When the World Health Organization declared Covid-19 a global pandemic in March 2020, very little was known about the raging infection. Testing capability was limited and data sparse. Yet one citizen science project managed to gather and process real-time information and insights faster than most, propelling the power of people-led science combined with technology to the fore.
As the UK entered its first-ever national lockdown, Tim Spector, a professor of genetic epidemiology at King’s College London, while cycling home through London, had what turned out to be a game-changing idea. To garner on-the-ground information, he decided to survey the more than 14,000 participants of Twins UK, a study he set up in the 1990s, about their experiences of coronavirus.
Seeing the potential of simple surveys to gather data at pace, Spector enlisted the team and technology behind ZOE, a precision nutrition app, of which he is the scientific founder, to launch the survey nationwide. Within days the Covid Symptom Study app was born. Twenty-four hours later it had more than a million users, and by July four million, making it the largest citizen science project ever.
The project, which a year later still has over a million loyal contributors, is now supporting the government to understand the efficacy of its vaccine strategy. Most notably, however, it has become a model of how citizen science, with the right technology, can transform public health and medical research approaches, reducing both costs and timeframes.
The Covid Symptom Study app asks people to log daily whether they feel ‘normal’ or have one of 19 symptoms. Test results are also recorded and by the end of April the app had collected around 60,000, including 10,000 positive results. Using machine learning and artificial intelligence, researchers at King’s College London looked at symptoms that clustered with the positive test results, against those clustered with negative results and trained an algorithm, with an 80 per cent predictive ability, to determine whether a person has Covid-19 depending on their symptoms. Researchers extrapolate this data across the population to create an estimated daily nationwide and local figure for people with symptomatic Covid-19.
This data was particularly useful when there was limited community testing during the first lockdown, which, according to Spector, enabled them to determine where outbreaks were occurring up to 10 days before the government did (which incidentally rattled the government and saw them nearly shut the study down).
Through their work, the researchers were also among the first to identify lack of smell and taste as a key predictor of the disease, publishing a paper in Nature.
“I’ve been doing studies for 30 years and never got a result in less than six months,” says Spector. “Yet, with the app, we included a question on loss of smell and taste, and we had the answer in a week.
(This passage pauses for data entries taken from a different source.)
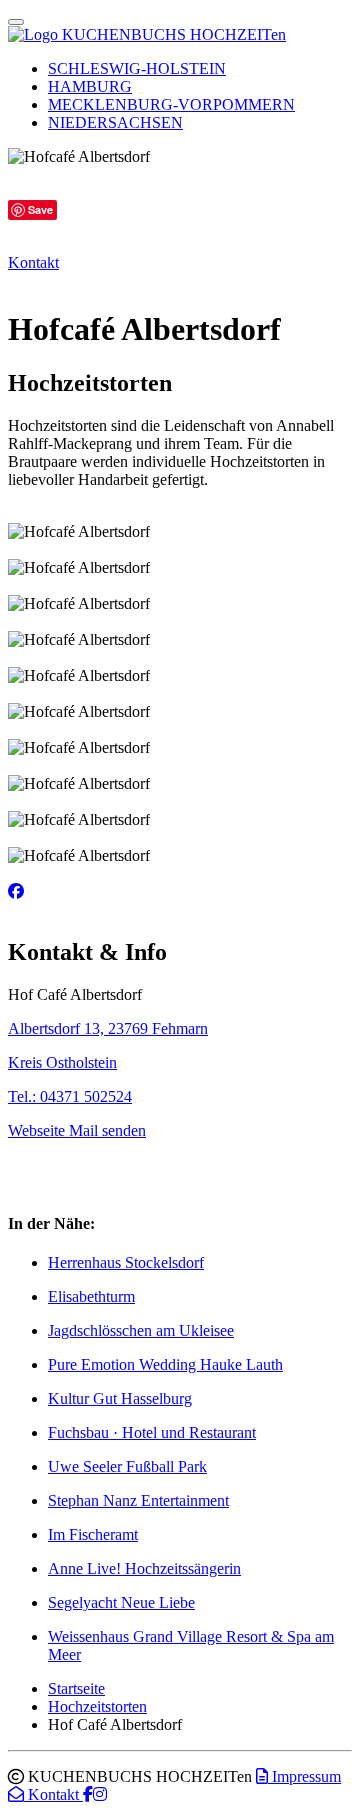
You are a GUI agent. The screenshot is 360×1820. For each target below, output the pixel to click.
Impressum (304, 1776)
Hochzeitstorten (97, 1706)
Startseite (76, 1688)
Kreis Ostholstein (62, 1062)
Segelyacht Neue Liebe (121, 1602)
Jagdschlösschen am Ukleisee (141, 1330)
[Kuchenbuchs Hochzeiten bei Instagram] (100, 1794)
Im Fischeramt (93, 1534)
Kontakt (33, 262)
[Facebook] (16, 891)
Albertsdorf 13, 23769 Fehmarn (108, 1028)
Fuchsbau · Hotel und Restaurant (152, 1432)
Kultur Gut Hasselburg (120, 1398)
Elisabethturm (91, 1296)
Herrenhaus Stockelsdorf (126, 1262)
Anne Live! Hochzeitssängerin (144, 1568)
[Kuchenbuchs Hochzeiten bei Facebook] (88, 1794)
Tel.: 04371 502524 (70, 1096)
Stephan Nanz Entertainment (138, 1500)
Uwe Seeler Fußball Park (127, 1466)
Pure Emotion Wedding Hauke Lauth (165, 1364)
It’s an incredibly fast and agile tool.”
Overall, data from the app has informed over 315 scientific papers, assisted the government’s testing programme by sending out thousands of tests to app users, as well as home stool and blood collection kits for research into long Covid.
With public funding, the researchers are now monitoring vaccine efficacy and side effects, something the government is keen to understand, Spector says, given its “bold” approach allowing a 12-week window between both shots. The first paper, published in The Lancet, found up to 74 per cent protection with a single shot and low side-effects.
“We are directly impacting policy; if our daily reports had shown 30 per cent efficacy and lots of post-vaccine infections, the government probably would have changed its 12-week policy,” says Spector.
The study, he adds, will show faster than anything else the emergence of vaccine-resistant variants and identify groups that need a booster.
‘I’ve been doing studies for 30 years and never got a result in less than six months. Yet, with the app, we included a question on loss of smell and taste, and we had the answer in a week. It’s an incredibly fast and agile tool.’Tim Spector, King’s College London
The dictionary defines citizen science as “scientific work undertaken by members of the general public, often in collaboration with or under the direction of professional scientists and institutions”.
The practice has typically been used for tracking nature, such as migration and population levels. Though not completely new to medical science – biobank studies that collect samples from healthy people are essentially citizen science in their approach – however, technology is providing new ways to run studies.
In March, researchers at the Centre for Psychedelic Research at Imperial College London published the results of its ‘self-blinding citizen science’ study, which they say is the largest placebo-controlled trial on psychedelics to date, comprising 190 people (the second had 86).
The participants, who were already micro-dosing with LSD, implemented their own placebo-control measures at home, following PDF instructions. This required them to buy and prepare two batches of gel capsules – one filled with a micro-dose and empty ones – putting them into zip-bags, and undertaking a specially devised shuffling process, that involved generating random numbers with QR codes. Through this process the researchers knew what the capsules contained but the micro-dosers didn’t.
Throughout the month-long study participants were asked to guess what they were taking – a placebo or micro-dose – and from the findings the researchers determined that what mattered most about people’s experience was not what they were actually consuming but what they thought they were taking.
Balázs Szigeti, lead author and a research associate at the Centre for Psychedelic Research at Imperial College London, says the study demonstrates the power of the self-blinding method, which has never been tried before.